Expressions

Intérieur, jour. L'autoritaire Bulle est assise à table, entourée de ses cadets Chou-des-Batignolles et Rose-la-Mandale, installés sur leurs respectives chaises hautes.
On apporte aux deux minots quelques jouets afin de les occuper le temps que nous finissions notre apéritif. La Bulle les surveille avec attention. Les loupiots tapent les éléments d'une dinette en plastique sur leur tablette, quand tout à coup une petite assiette bleue tombe à terre.

La Bulle souffle bruyamment, descend de sa chaise, ramasse l'objet et le repose sur la tablette de Chou-l'Enjôleur.

La Bulle, sévère - C'est la dernière fois. Il faut que tu fasses attention à ne pas faire tomber tes jouets partout, après c'est toujours Bibi qui ramasse !
Eulalie, moqueuse - C'est qui Bibi ?
La Bulle, on ne peut plus sérieuse - C'est maman.


De la bienséance

L’autre soir, l’une des profs de yoga a proposé qu’on aille tous ensemble accueillir l’automne.

J’imagine qu’à cette idée, vous visualisez une bande de ravis en fringues tie and dye trottiner à Roissy en saupoudrant des pétales de fleurs sur leur chemin puis, en chantant Om̐, planter devant les arrivées une grande banderole chamarrée écrite en sanscrit à la gloire de la saison des feuilles.

Et je vous dis, OHLA FELIPE ! Mollo sur la moulinette !

1. Je ne suis pas du genre à me fourvoyer en tie and dye.
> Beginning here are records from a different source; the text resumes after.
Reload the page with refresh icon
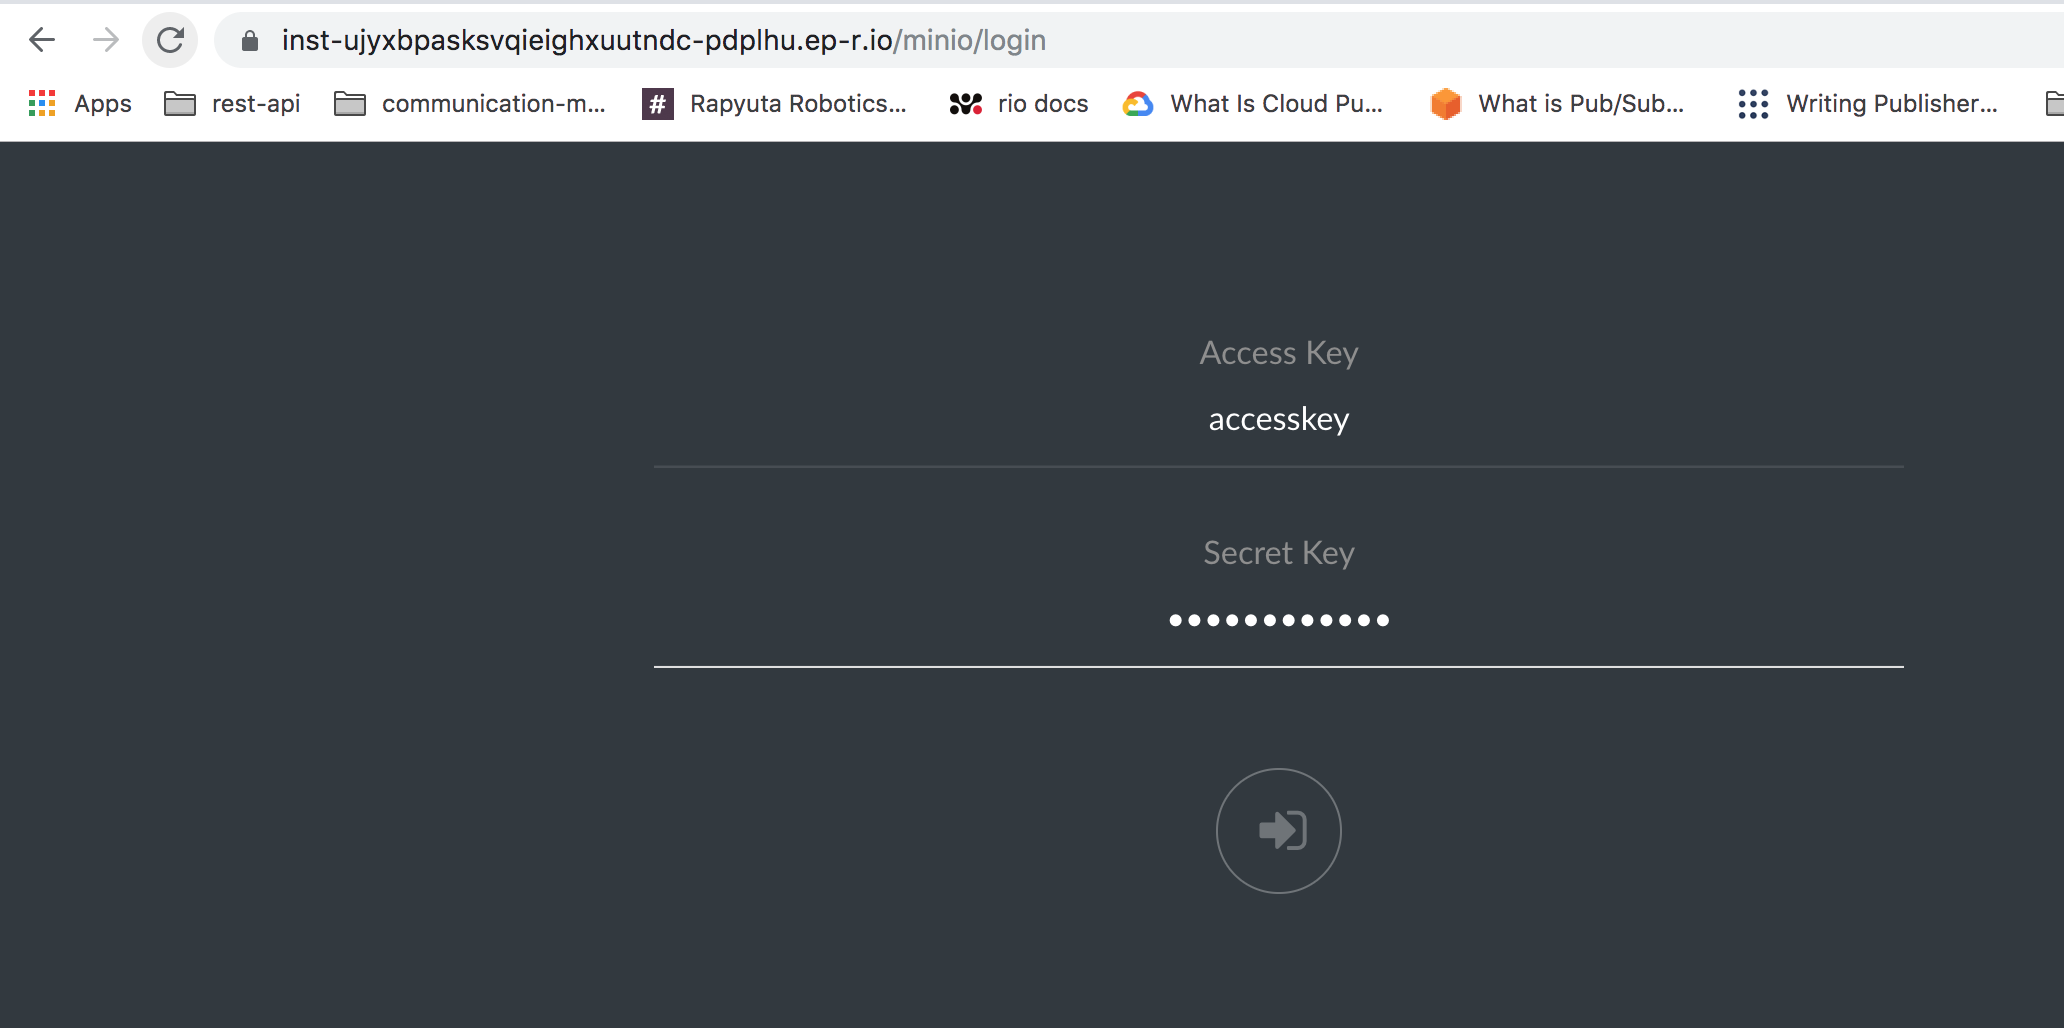This screenshot has height=1028, width=2064. click(170, 40)
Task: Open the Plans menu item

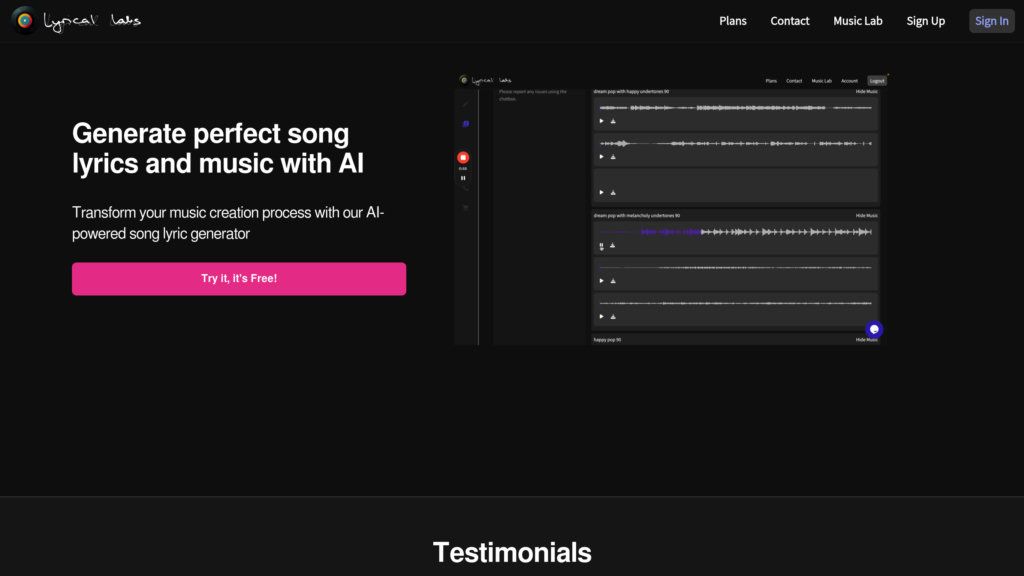Action: (732, 20)
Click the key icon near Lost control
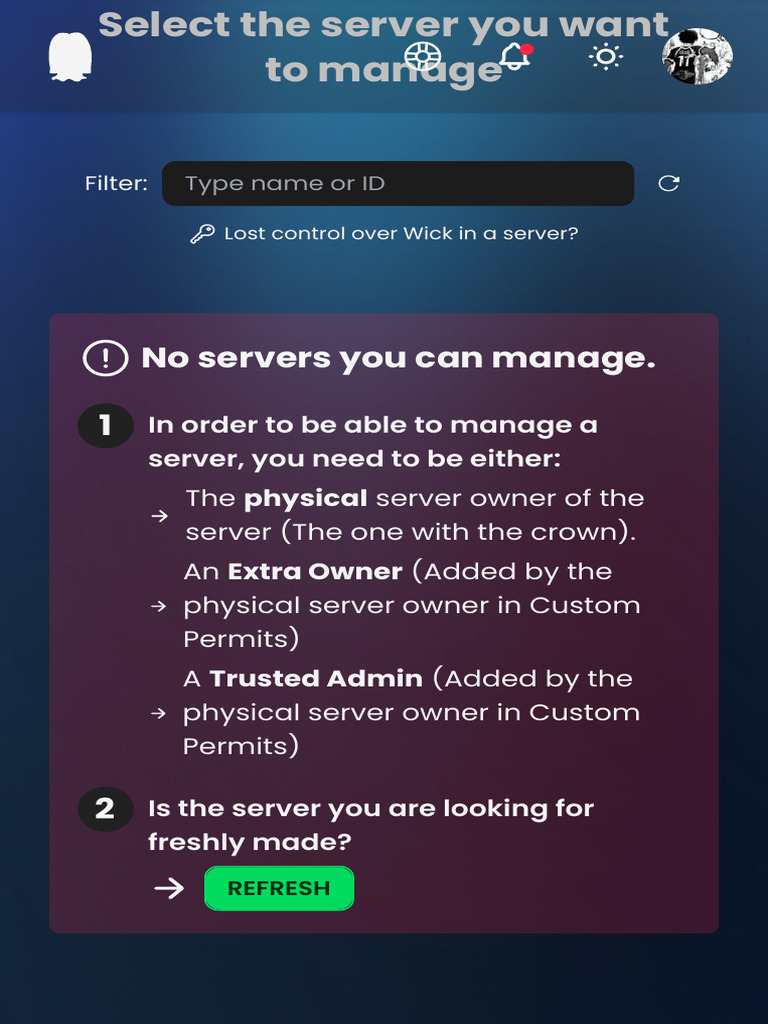This screenshot has height=1024, width=768. tap(202, 234)
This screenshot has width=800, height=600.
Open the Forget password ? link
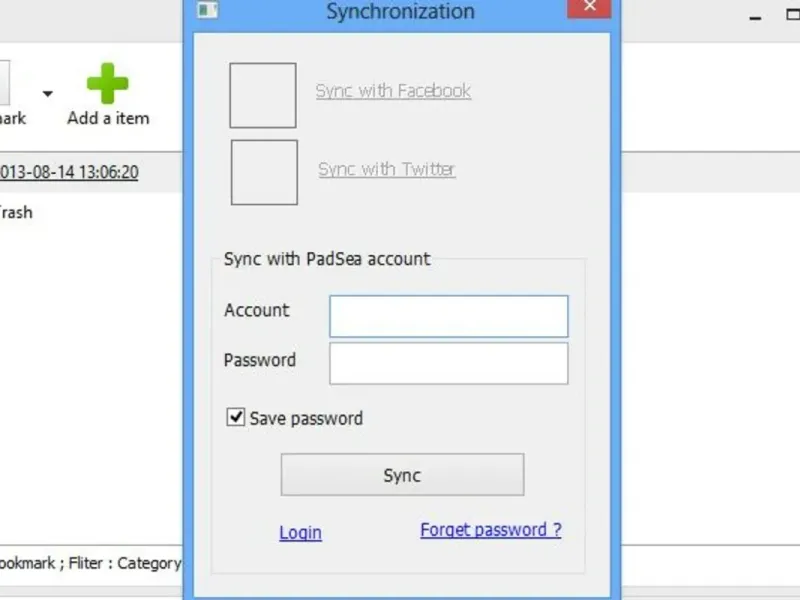coord(490,530)
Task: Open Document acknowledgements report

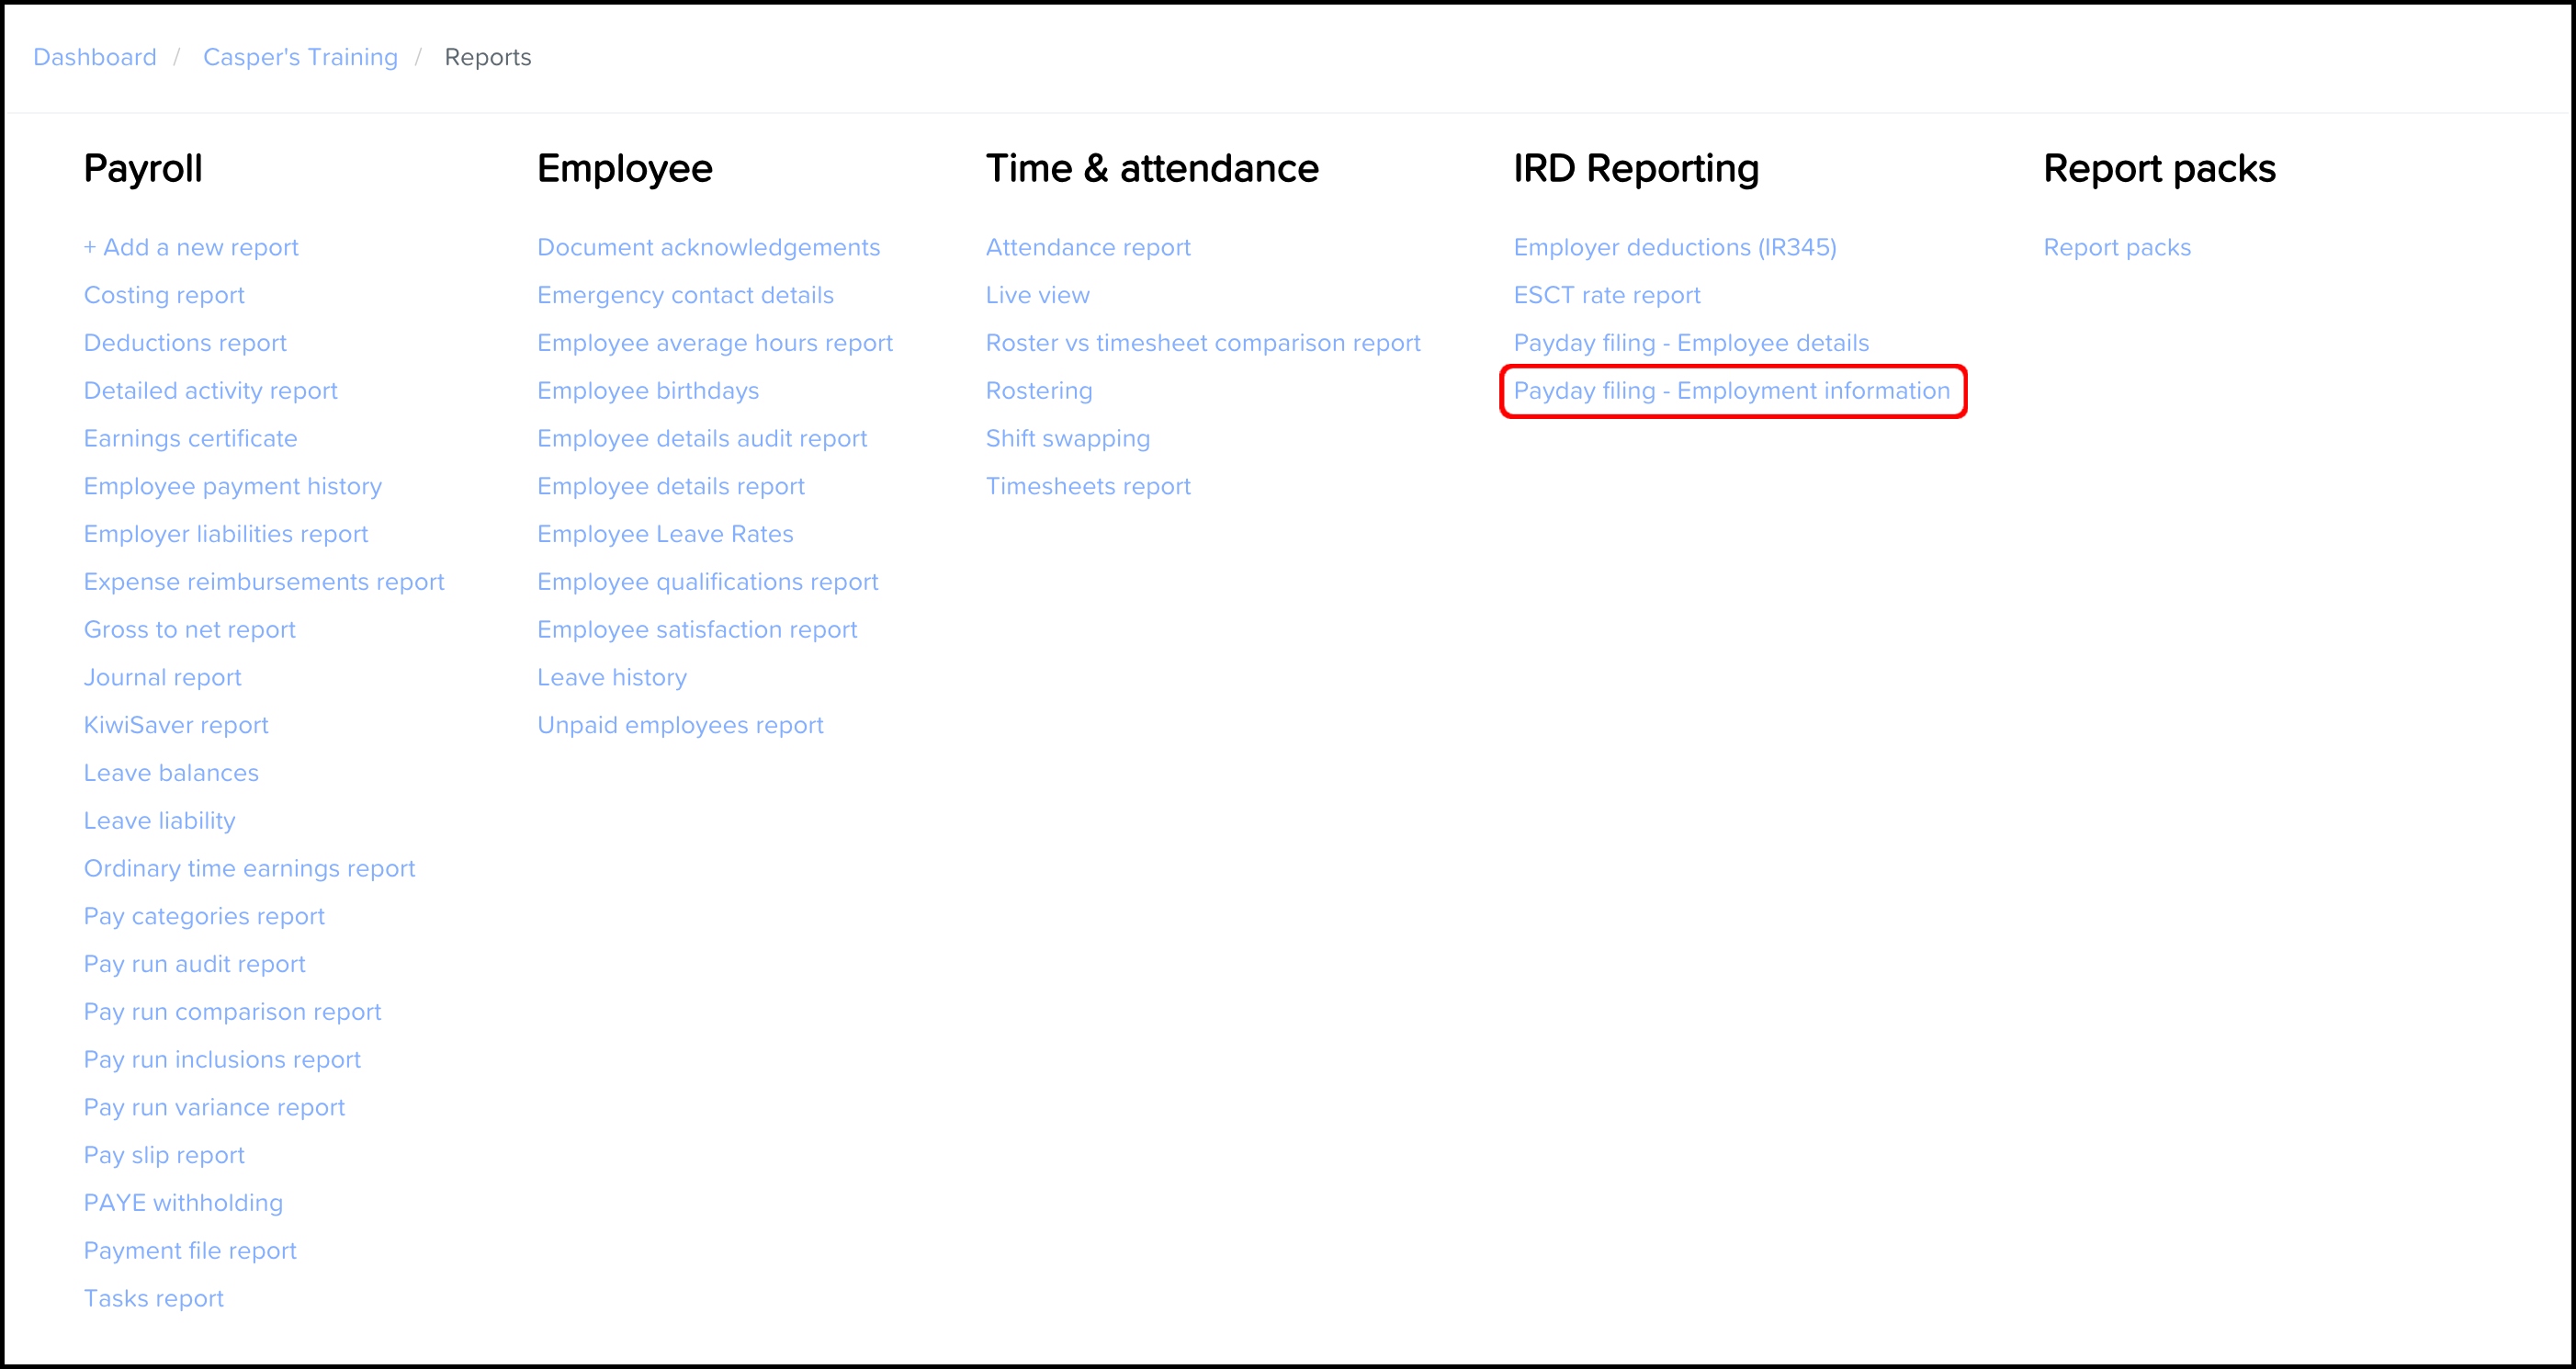Action: point(708,247)
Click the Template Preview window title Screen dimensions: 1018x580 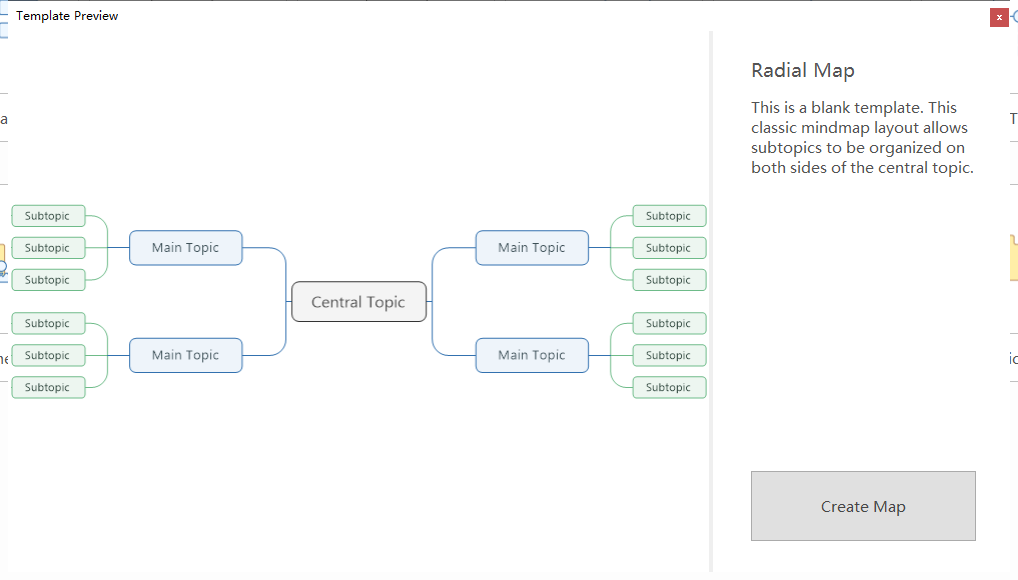point(67,16)
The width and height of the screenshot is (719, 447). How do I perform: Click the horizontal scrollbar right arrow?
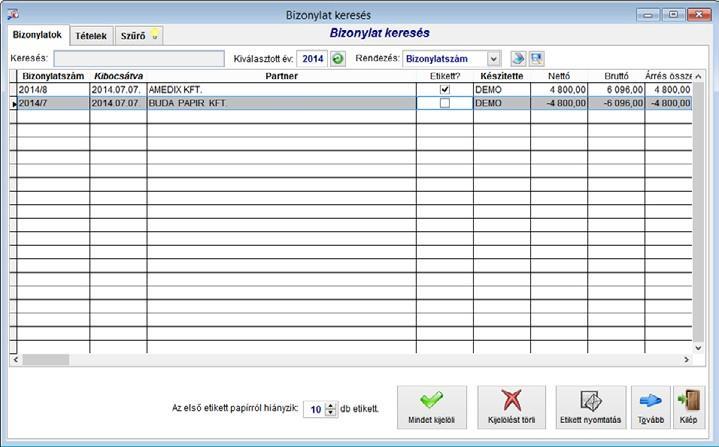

J’ai une éthique vestimentaire très stricte qui ne souffre pas la moindre coloration ou décoloration psychédélique.
2. Les positions ont beau nous obliger à rester un peu trop souvent à mon goût la tête en bas sous le niveau des fesses, le sang ne nous descend pas au cerveau au point de décider d’organiser une pendaison de crémaillère pour la nouvelle saison venant prendre possession des lieux.

Non, soyons sérieux.

L’idée était d’accueillir l’automne EN NOUS.



Ce qui est très différent. Si.



Il ne me semble pas avoir jamais lu mention de tels usages dans les livres de cette bonne vieille Nadine de R., mais j’ai décidé de la jouer à la Pascal, histoire de ne pas risquer de me fâcher avec le grand chef cosmique des saisons. J’y suis donc allée.

La séance a été très routinière : une suite de positions alambiquées, rythmée par des respirations longues, que mon corps n'a jamais voulu prendre au motif que "si les cuisses étaient censées être collées au ventre et si les bras étaient censés pouvoir se plier en position de prière dans le dos, tu aurais les pieds sous les fesses et une démarche de canard". (Oui, mon corps me parle et il est hyper sarcastique.)(C'est fatigant.)

J'attends avec impatience le jour où, après tant d'efforts, et bien entendu après avoir défait le double nœud de mon avant bras gauche et retrouvé la mobilité dans mes épaules percluses de courbatures, je pourrai enfin frimer devant la machine à café.

La demi-heure finale, consacrée à une relaxation avec chaussettes, coussins, couverture et bandeau de graines de lin et de lavande séchée sur les yeux, m'a permise de réconcilier mon corps et mon esprit afin d'atteindre un palier de méditation en connexion avec les saisons. (= Je me suis endormie.) (J'espère que l’automne ne va pas m'en vouloir.)